Task: Copy out the records from the line that contains "[Suche] (388, 70)" through the line that contains "Transform Your Life (127, 40)", including the requests, and raise every coordinate in the answers by 40. Leave all other lines and numbers as they are.

>> begin Input records

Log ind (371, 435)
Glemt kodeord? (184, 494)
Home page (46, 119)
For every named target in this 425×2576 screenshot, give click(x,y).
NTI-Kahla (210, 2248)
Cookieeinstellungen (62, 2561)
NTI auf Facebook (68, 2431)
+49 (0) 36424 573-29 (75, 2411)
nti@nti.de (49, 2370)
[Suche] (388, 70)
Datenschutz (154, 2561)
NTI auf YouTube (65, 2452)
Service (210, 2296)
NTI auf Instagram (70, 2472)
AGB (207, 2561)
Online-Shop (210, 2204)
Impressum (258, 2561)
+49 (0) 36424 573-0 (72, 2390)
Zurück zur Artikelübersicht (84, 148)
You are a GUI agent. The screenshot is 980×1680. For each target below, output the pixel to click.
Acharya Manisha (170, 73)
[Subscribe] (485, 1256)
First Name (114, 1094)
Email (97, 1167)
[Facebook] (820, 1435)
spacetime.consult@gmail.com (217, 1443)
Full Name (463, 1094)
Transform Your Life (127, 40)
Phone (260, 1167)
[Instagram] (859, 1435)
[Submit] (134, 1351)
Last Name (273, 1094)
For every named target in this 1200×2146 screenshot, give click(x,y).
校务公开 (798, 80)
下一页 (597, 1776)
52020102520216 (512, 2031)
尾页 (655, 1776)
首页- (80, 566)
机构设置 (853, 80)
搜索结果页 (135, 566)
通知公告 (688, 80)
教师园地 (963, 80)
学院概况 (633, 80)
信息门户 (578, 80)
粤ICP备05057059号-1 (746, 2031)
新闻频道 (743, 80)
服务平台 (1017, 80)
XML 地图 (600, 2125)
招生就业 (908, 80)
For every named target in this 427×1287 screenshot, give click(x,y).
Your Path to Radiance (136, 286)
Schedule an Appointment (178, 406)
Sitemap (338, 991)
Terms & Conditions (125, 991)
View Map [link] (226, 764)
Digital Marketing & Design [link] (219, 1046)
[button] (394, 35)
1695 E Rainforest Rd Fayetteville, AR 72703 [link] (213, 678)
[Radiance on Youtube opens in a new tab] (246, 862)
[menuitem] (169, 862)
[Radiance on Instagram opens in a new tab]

>> end Input records

Response to the exercise:
[Suche] (428, 110)
Datenschutz (194, 2601)
NTI auf YouTube (105, 2492)
Service (250, 2336)
NTI auf Instagram (110, 2512)
AGB (247, 2601)
Online-Shop (250, 2244)
Impressum (298, 2601)
+49 (0) 36424 573-0 (112, 2430)
Zurück zur Artikelübersicht (124, 188)
You are a GUI agent. The screenshot is 980×1680. For each target below, output the pixel to click.
Acharya Manisha (210, 113)
[Subscribe] (525, 1296)
First Name (154, 1134)
Email (137, 1207)
[Facebook] (860, 1475)
spacetime.consult@gmail.com (257, 1483)
Full Name (503, 1134)
Transform Your Life (167, 80)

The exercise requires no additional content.